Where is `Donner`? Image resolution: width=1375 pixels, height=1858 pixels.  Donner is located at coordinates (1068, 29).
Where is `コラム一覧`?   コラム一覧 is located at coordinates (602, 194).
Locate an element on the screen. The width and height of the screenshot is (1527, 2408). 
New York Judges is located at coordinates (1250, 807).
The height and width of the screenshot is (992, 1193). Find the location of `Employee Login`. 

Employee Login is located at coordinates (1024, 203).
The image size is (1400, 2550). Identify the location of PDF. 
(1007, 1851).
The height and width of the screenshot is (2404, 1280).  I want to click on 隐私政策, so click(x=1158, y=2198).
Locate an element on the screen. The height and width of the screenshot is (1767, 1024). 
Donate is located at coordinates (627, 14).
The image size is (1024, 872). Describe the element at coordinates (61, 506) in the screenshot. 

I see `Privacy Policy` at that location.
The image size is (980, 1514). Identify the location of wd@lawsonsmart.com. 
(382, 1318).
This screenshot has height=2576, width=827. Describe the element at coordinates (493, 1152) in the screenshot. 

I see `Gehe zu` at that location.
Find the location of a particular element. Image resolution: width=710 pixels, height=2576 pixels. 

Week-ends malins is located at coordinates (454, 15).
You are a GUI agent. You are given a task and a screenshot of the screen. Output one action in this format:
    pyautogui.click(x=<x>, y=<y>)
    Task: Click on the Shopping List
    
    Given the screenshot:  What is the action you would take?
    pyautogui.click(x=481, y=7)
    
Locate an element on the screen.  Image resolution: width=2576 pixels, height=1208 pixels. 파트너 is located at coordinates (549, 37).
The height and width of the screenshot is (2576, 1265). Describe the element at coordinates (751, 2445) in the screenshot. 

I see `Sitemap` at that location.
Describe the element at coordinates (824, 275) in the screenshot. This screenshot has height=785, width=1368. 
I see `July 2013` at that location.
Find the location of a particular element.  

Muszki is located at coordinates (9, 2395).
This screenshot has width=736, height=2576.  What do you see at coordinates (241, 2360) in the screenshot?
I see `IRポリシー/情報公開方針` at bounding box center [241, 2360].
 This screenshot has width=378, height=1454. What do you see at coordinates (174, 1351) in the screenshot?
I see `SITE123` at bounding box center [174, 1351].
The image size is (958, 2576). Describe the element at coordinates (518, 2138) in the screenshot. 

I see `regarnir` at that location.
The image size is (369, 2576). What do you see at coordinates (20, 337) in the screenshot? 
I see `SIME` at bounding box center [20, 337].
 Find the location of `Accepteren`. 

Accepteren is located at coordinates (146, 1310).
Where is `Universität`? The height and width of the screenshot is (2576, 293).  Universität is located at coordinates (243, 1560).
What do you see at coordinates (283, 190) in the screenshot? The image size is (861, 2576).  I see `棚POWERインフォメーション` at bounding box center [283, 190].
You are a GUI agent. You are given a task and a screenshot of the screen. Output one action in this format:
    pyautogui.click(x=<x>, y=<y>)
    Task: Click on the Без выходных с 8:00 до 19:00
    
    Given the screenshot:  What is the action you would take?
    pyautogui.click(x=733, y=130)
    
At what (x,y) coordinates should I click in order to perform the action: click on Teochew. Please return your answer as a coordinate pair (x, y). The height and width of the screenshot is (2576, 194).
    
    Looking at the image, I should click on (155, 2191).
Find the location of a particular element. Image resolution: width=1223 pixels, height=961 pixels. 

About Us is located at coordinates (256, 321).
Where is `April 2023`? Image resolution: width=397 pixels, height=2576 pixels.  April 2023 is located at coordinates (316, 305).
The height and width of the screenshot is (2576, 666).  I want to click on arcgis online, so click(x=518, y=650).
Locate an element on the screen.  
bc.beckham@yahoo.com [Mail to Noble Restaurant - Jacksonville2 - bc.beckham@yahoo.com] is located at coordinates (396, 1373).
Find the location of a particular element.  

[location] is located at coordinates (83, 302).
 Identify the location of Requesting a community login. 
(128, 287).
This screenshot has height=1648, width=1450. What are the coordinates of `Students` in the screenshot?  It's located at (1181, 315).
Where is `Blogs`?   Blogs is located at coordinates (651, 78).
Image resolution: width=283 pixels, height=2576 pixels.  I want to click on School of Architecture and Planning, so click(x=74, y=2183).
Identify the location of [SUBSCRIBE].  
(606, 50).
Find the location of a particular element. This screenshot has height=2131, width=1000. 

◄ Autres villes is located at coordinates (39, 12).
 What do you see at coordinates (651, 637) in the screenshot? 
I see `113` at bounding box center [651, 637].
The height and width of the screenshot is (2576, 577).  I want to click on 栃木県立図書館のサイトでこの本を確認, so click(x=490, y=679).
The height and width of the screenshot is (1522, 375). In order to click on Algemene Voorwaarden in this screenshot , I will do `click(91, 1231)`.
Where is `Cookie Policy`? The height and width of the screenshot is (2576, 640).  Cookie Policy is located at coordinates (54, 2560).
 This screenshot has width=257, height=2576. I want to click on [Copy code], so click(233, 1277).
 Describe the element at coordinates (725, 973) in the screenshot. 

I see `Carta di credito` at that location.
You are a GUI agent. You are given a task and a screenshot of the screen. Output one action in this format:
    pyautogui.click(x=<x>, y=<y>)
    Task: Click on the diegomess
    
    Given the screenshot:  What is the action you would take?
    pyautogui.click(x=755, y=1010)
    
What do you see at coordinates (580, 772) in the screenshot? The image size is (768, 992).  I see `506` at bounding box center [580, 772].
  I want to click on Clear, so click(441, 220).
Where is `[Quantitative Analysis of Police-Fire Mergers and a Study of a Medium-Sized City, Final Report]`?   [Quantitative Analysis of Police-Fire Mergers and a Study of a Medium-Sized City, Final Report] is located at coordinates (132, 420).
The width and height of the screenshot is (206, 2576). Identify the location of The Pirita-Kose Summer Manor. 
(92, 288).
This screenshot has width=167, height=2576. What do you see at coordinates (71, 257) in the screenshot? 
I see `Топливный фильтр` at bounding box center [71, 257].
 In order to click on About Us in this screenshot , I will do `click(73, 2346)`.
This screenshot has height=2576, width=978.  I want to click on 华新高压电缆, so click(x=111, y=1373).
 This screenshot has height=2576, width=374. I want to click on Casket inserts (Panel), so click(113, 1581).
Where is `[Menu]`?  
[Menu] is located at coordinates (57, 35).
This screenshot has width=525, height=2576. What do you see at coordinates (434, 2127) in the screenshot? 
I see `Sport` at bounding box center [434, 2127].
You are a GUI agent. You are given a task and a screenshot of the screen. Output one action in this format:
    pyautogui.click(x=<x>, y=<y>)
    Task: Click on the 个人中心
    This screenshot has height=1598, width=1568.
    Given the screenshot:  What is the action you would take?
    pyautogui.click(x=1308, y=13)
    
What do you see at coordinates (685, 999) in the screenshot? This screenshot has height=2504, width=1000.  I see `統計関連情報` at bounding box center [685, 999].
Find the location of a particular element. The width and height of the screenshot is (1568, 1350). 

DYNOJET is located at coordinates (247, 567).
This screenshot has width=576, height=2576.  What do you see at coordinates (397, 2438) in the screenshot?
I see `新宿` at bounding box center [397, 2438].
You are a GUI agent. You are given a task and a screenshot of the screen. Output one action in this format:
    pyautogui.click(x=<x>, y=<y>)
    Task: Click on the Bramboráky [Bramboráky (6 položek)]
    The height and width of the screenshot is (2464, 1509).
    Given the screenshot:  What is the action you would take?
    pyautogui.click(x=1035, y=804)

- - - - - - -

• Exercise instructions: Reproduce all of the data above word for word, keeping every line intact.

• Task output:
Where is `Donner`? Image resolution: width=1375 pixels, height=1858 pixels.  Donner is located at coordinates (1068, 29).
Where is `コラム一覧`?   コラム一覧 is located at coordinates (602, 194).
Locate an element on the screen. The width and height of the screenshot is (1527, 2408). 
New York Judges is located at coordinates (1250, 807).
The height and width of the screenshot is (992, 1193). Find the location of `Employee Login`. 

Employee Login is located at coordinates (1024, 203).
The image size is (1400, 2550). Identify the location of PDF. 
(1007, 1851).
The height and width of the screenshot is (2404, 1280).  I want to click on 隐私政策, so click(x=1158, y=2198).
Locate an element on the screen. The height and width of the screenshot is (1767, 1024). 
Donate is located at coordinates (627, 14).
The image size is (1024, 872). Describe the element at coordinates (61, 506) in the screenshot. 

I see `Privacy Policy` at that location.
The image size is (980, 1514). Identify the location of wd@lawsonsmart.com. 
(382, 1318).
This screenshot has height=2576, width=827. Describe the element at coordinates (493, 1152) in the screenshot. 

I see `Gehe zu` at that location.
Find the location of a particular element. Image resolution: width=710 pixels, height=2576 pixels. 

Week-ends malins is located at coordinates (454, 15).
You are a GUI agent. You are given a task and a screenshot of the screen. Output one action in this format:
    pyautogui.click(x=<x>, y=<y>)
    Task: Click on the Shopping List
    
    Given the screenshot:  What is the action you would take?
    pyautogui.click(x=481, y=7)
    
Locate an element on the screen.  Image resolution: width=2576 pixels, height=1208 pixels. 파트너 is located at coordinates (549, 37).
The height and width of the screenshot is (2576, 1265). Describe the element at coordinates (751, 2445) in the screenshot. 

I see `Sitemap` at that location.
Describe the element at coordinates (824, 275) in the screenshot. This screenshot has height=785, width=1368. 
I see `July 2013` at that location.
Find the location of a particular element.  

Muszki is located at coordinates (9, 2395).
This screenshot has width=736, height=2576.  What do you see at coordinates (241, 2360) in the screenshot?
I see `IRポリシー/情報公開方針` at bounding box center [241, 2360].
 This screenshot has width=378, height=1454. What do you see at coordinates (174, 1351) in the screenshot?
I see `SITE123` at bounding box center [174, 1351].
The image size is (958, 2576). Describe the element at coordinates (518, 2138) in the screenshot. 

I see `regarnir` at that location.
The image size is (369, 2576). What do you see at coordinates (20, 337) in the screenshot? 
I see `SIME` at bounding box center [20, 337].
 Find the location of `Accepteren`. 

Accepteren is located at coordinates (146, 1310).
Where is `Universität`? The height and width of the screenshot is (2576, 293).  Universität is located at coordinates (243, 1560).
What do you see at coordinates (283, 190) in the screenshot? The image size is (861, 2576).  I see `棚POWERインフォメーション` at bounding box center [283, 190].
You are a GUI agent. You are given a task and a screenshot of the screen. Output one action in this format:
    pyautogui.click(x=<x>, y=<y>)
    Task: Click on the Без выходных с 8:00 до 19:00
    
    Given the screenshot:  What is the action you would take?
    pyautogui.click(x=733, y=130)
    
At what (x,y) coordinates should I click in order to perform the action: click on Teochew. Please return your answer as a coordinate pair (x, y). The height and width of the screenshot is (2576, 194).
    
    Looking at the image, I should click on (155, 2191).
Find the location of a particular element. Image resolution: width=1223 pixels, height=961 pixels. 

About Us is located at coordinates (256, 321).
Where is `April 2023`? Image resolution: width=397 pixels, height=2576 pixels.  April 2023 is located at coordinates (316, 305).
The height and width of the screenshot is (2576, 666).  I want to click on arcgis online, so click(x=518, y=650).
Locate an element on the screen.  
bc.beckham@yahoo.com [Mail to Noble Restaurant - Jacksonville2 - bc.beckham@yahoo.com] is located at coordinates (396, 1373).
Find the location of a particular element.  

[location] is located at coordinates (83, 302).
 Identify the location of Requesting a community login. 
(128, 287).
This screenshot has height=1648, width=1450. What are the coordinates of `Students` in the screenshot?  It's located at (1181, 315).
Where is `Blogs`?   Blogs is located at coordinates (651, 78).
Image resolution: width=283 pixels, height=2576 pixels.  I want to click on School of Architecture and Planning, so click(x=74, y=2183).
Identify the location of [SUBSCRIBE].  
(606, 50).
Find the location of a particular element. This screenshot has height=2131, width=1000. 

◄ Autres villes is located at coordinates (39, 12).
 What do you see at coordinates (651, 637) in the screenshot? 
I see `113` at bounding box center [651, 637].
The height and width of the screenshot is (2576, 577).  I want to click on 栃木県立図書館のサイトでこの本を確認, so click(x=490, y=679).
The height and width of the screenshot is (1522, 375). In order to click on Algemene Voorwaarden in this screenshot , I will do `click(91, 1231)`.
Where is `Cookie Policy`? The height and width of the screenshot is (2576, 640).  Cookie Policy is located at coordinates (54, 2560).
 This screenshot has width=257, height=2576. I want to click on [Copy code], so click(233, 1277).
 Describe the element at coordinates (725, 973) in the screenshot. 

I see `Carta di credito` at that location.
You are a GUI agent. You are given a task and a screenshot of the screen. Output one action in this format:
    pyautogui.click(x=<x>, y=<y>)
    Task: Click on the diegomess
    
    Given the screenshot:  What is the action you would take?
    pyautogui.click(x=755, y=1010)
    
What do you see at coordinates (580, 772) in the screenshot? The image size is (768, 992).  I see `506` at bounding box center [580, 772].
  I want to click on Clear, so click(441, 220).
Where is `[Quantitative Analysis of Police-Fire Mergers and a Study of a Medium-Sized City, Final Report]`?   [Quantitative Analysis of Police-Fire Mergers and a Study of a Medium-Sized City, Final Report] is located at coordinates (132, 420).
The width and height of the screenshot is (206, 2576). Identify the location of The Pirita-Kose Summer Manor. 
(92, 288).
This screenshot has width=167, height=2576. What do you see at coordinates (71, 257) in the screenshot? 
I see `Топливный фильтр` at bounding box center [71, 257].
 In order to click on About Us in this screenshot , I will do `click(73, 2346)`.
This screenshot has height=2576, width=978.  I want to click on 华新高压电缆, so click(x=111, y=1373).
 This screenshot has height=2576, width=374. I want to click on Casket inserts (Panel), so click(113, 1581).
Where is `[Menu]`?  
[Menu] is located at coordinates (57, 35).
This screenshot has width=525, height=2576. What do you see at coordinates (434, 2127) in the screenshot? 
I see `Sport` at bounding box center [434, 2127].
You are a GUI agent. You are given a task and a screenshot of the screen. Output one action in this format:
    pyautogui.click(x=<x>, y=<y>)
    Task: Click on the 个人中心
    This screenshot has height=1598, width=1568.
    Given the screenshot:  What is the action you would take?
    pyautogui.click(x=1308, y=13)
    
What do you see at coordinates (685, 999) in the screenshot? This screenshot has height=2504, width=1000.  I see `統計関連情報` at bounding box center [685, 999].
Find the location of a particular element. The width and height of the screenshot is (1568, 1350). 

DYNOJET is located at coordinates (247, 567).
This screenshot has width=576, height=2576.  What do you see at coordinates (397, 2438) in the screenshot?
I see `新宿` at bounding box center [397, 2438].
You are a GUI agent. You are given a task and a screenshot of the screen. Output one action in this format:
    pyautogui.click(x=<x>, y=<y>)
    Task: Click on the Bramboráky [Bramboráky (6 položek)]
    The height and width of the screenshot is (2464, 1509).
    Given the screenshot:  What is the action you would take?
    pyautogui.click(x=1035, y=804)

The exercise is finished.